Step 1: Verify Transaction Data in Safe Multisig
Before hitting sign, gather the following from the Safe Multisig interface and verify it matches your expectations:
- To: Set to the recipient for Ether transfers, the ERC20 token contract for token transfers, or the smart contract for contract interactions
- Value: Usually 0 for contract interactions, greater than 0 for Ether transfers
- Data ("Raw data"): Requires technical understanding to check
- Operation: Usually you should see "call." You should only see "create" or "delegate_call" if you know what you're doing
- Nonce: Index of the next transaction you want to execute
Now hit "sign," which sends transaction data to your wallet (Rabby, MetaMask, WalletConnect, etc.).
Step 2: Verify Data in Your Wallet
Your wallet should display the following and prompt you to sign typed data. If your wallet doesn't display this data, we recommend switching to another wallet.
To: Does this match Step 1? If not, verify whether this is a contract interaction or straight transfer. For example, if the to field indicates a USDC transfer, it interacts directly with the USDC contract address. Use https://etherscan.io/ to double-check.

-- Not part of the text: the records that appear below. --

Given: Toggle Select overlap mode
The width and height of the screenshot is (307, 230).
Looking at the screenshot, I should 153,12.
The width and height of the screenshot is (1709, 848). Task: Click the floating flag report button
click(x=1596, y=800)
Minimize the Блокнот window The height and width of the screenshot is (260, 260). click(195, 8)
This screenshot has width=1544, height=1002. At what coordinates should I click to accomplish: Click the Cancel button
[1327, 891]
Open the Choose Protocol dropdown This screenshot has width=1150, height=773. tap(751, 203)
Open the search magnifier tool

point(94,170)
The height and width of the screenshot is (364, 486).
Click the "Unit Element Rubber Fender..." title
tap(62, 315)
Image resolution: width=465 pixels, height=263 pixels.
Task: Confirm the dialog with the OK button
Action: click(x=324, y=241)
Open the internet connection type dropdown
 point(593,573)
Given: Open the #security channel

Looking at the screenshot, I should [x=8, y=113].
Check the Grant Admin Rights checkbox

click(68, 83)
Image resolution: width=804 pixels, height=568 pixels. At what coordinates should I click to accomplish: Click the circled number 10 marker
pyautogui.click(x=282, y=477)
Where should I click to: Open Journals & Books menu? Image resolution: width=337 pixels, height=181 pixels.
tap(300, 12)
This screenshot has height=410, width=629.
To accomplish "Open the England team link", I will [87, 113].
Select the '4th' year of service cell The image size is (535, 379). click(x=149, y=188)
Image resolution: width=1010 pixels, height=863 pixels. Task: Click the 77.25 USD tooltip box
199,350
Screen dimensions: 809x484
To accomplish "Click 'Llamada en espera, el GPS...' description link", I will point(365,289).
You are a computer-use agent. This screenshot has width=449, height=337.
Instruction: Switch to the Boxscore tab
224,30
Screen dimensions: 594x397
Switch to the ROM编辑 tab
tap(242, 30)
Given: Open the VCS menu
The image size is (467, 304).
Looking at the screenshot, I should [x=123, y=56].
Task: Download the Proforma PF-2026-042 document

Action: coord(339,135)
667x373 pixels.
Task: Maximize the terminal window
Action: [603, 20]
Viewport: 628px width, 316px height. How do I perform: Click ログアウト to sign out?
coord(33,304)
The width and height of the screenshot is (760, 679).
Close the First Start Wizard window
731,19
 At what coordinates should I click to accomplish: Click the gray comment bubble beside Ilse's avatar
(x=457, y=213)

Value: Does this match Step 1? Is it 0 for contract interactions and the correct amount for Ether transfers?
Data ("Raw data"): Does this match Step 1?
Operation: Is this set to 0 (simple call)? A value of 1 means delegatecall, which is dangerous—consult a technical person.
Nonce: Does this match Step 1? Is this the index of the next transaction you want to execute?
safeTxGas, baseGas: Are both 0 for Safe Multisig wallets with version 1.3.0 or higher? Otherwise, this can be higher.
baseGas, gasPrice: Are both 0?
gasToken, refundReceiver: Are both 0x0000000000000000000000000000000000000000?
ONLY when ALL of the above checks out, confirm on your wallet.
If any details don't match, double-check the transaction and reach out to the support team.